# freenet singels!!!!



## Anonymous (20 Juni 2005)

Hallo,
Wer kennt das: 
Bei diesen singelseiten "freenet" hat man einer Kontakt-Anzeige geschrieben. Die oder der jenige steht sogar mit Hausnamen und Stadt in dieser Anzeige. Von diesem Profil wird man dann später per mail angeschrieben das dieser Interesse an einem hat , bla bla bla und man solle ihm dann seine Handynummer geben.
Macht man das dann blöderweise schreibt dieser "angebliche singel" eine sms und man wird in ein gespräch verwickelt. Absender meist eine 5-stellige nummer 82208 oder sowas. 
Kostet natürlich 1,99 euro (steht aber nicht dabei)...

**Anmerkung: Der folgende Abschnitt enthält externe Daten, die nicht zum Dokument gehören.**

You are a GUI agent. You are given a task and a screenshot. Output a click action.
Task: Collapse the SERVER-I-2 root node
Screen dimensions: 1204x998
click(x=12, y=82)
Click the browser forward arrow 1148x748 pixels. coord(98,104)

Was kann man gegen diese ..... machen, die nerven???

Immerhin holen die sich richtige Hausnamen aus Telefonbüchern und schreiben diese in ihre Anzeigen.
FRECHHEIT!!!

_ein Wort editiert, modaction _


----------



## Reducal (20 Juni 2005)

gast schrieb:
			
		

> Was kann man gegen diese ...  machen, die nerven???


Nachdem Sie von Dir ja Geld berappen, mal anschreiben, wie Dein Standpunkt der Dinge ist und um eine Klärung des Sachverhaltes ersuchen.



			
				gast schrieb:
			
		

> Immerhin holen die sich richtige Hausnamen aus Telefonbüchern und schreiben diese in ihre Anzeigen. FRECHHEIT!!!

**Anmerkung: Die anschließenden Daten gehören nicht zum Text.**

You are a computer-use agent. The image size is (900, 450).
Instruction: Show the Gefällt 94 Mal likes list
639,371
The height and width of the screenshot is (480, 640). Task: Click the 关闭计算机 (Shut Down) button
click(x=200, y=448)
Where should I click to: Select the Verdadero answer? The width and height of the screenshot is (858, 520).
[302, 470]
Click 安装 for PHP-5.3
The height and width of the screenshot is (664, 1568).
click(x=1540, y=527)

Woher willst Du das wissen, womöglich ist das ja gar mit den Leuten abgesprochen oder reiner Zufall.


----------



## Telekomunikacja (20 Juni 2005)

In den *AGB* habe ich — als Nicht-Jurist :stumm: — folgendes gefunden:


> 3.3. Zu den kostenpflichtigen Diensten gehört insbesondere die Möglichkeit der Kontaktaufnahme mit anderen Nutzern über das Nachrichtensystem. Nicht jede Kontaktaufnahme ist kostenpflichtig, der Nutzer wird auf die Kostenpflicht vor Inanspruchnahme der Dienste hingewiesen. Soweit die Dienste kostenpflichtig sind, ergeben sich der Umfang der Leistung sowie die zu zahlenden Entgelte aus der zum Zeitpunkt des Vertragsschlusses gültigen Leistungsbeschreibung sowie Preistabelle.


Die Preistabelle habe ich nicht finden können. Kann man die erst nach Anmeldung einsehen? Hast Du, Gast, sie irgendwo einsehen können? Du müsstest Dich ja, wenn ich das System richtig verstehe, angemeldet haben:


> 1.1. Für die interaktive Nutzung der Online Dating Plattform freenetSingles ist eine Anmeldung erforderlich. Diese besteht aus einer Registrierung sowie aus der Erstellung eines persönlichen Profils durch den Nutzer.


----------